I THOUGHT pregnancy was the thing that rotted our brains. We're always hearing about how, the instant a woman conceives, she turns into an air-head.

Well, now it's holidays. You wouldn't think it -- I always assumed they recharged your batteries -- but according to a leading psychologist, time off dulls our ability to think.

After three weeks off (not many people get that much time off in one stretch), our brains shrink and our IQ falls by 20 points.

I don't agree. Many a time I've been close to brain dead at work, barely capable of writing my own name. I've gone on holiday and come back ready to rattle out a 30-page supplement on the impact of the Euro on Third World financial markets.

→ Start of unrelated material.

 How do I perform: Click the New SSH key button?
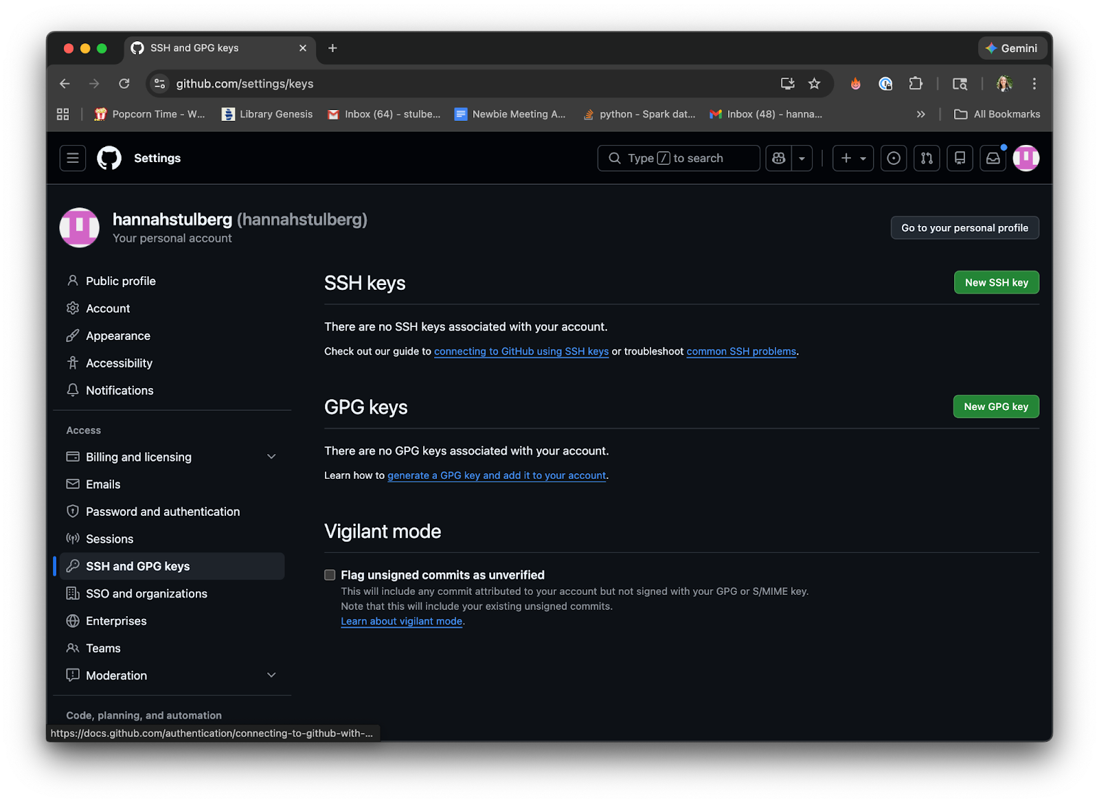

No, in my opinion holidays don't rot our brains. But I'll tell you what does:

Watching an episode of Big Brother.

Incredibly, this second lot of inmates are even more tedious and uninteresting than the first. I'm all for watching people lolling about on a sofa -- the Royle Family do little else -- but the characters are likeable and their banter witty. This lot are painful to watch. There's more to stimulate the grey matter in an episode of Postman Pat.

Trailing around packed shopping malls (those horrible indoor ones) on a weekend.

They're airless, squeaky clean and claustrophobic. I visited one recently with a friend -- who was infinitely more tolerant than I am -- and emerged gulping like a koi carp. My head was throbbing and I had trouble remembering the colour of my car, never mind where I'd left it.

Visiting mobile phone shops and computer software stores.

There's nothing worse for dulling the brain than listening to a spotty, greasy-haired youth (average age 17) wearing a beige suit three sizes too big, drawl on for hours about the merits of the latest Nokia handset. In this situation -- as I recently found myself -- the vision begins to blur and it becomes difficult to string together a sentence that doesn't sound like a verbal text message.

Visiting car showrooms.

Similar to the above. They all look and feel the same. Even the sales people are cloned. After two or three they all begin to melt into one, and there's nothing worse than feigning interest in a subject you know very little about.

How come sales staff never accept the fact that you just want "something small and reliable to travel from A to B?"

You always have to sit through the spiel -- the number of revs per minute, the turning circle, the integral cigarette lighter and barbecue.

Brain malfunctions are guaranteed. I dread going so much that I'm hanging on to my rust heap until I have to drive it Flintstones-style.

Looking after young children.

Not that it isn't enjoyable. It is, 10 per cent of the time -- it's the other 90 per cent that knocks your mental state for six.

My friend and I -- both mothers -- spotted an X-Men number plate on a car the other day, then proceeded to (quite seriously) discuss the talents of the various X-Men characters.

We scared ourselves. As two adults we should have been talking about the Tory leadership race or at the very least, new products on the Clinique counter in Boots. But being with children makes you forget the "adult." That part of the brain lies dormant.

Reading women's magazines.

"What makes him fancy you?" "Why you fancy him?" "3,000 ways to get rid of cellulite," "Firm breasts in 30 minutes." The formula never changes. Are the editors actively trying to kill off women's brain cells?

I'm sure there are many more brain-rotting pastimes, but I can't think of any. My brain has had enough.

That's reminded me of another brain damaging activity, perhaps the worst culprit of all -- work.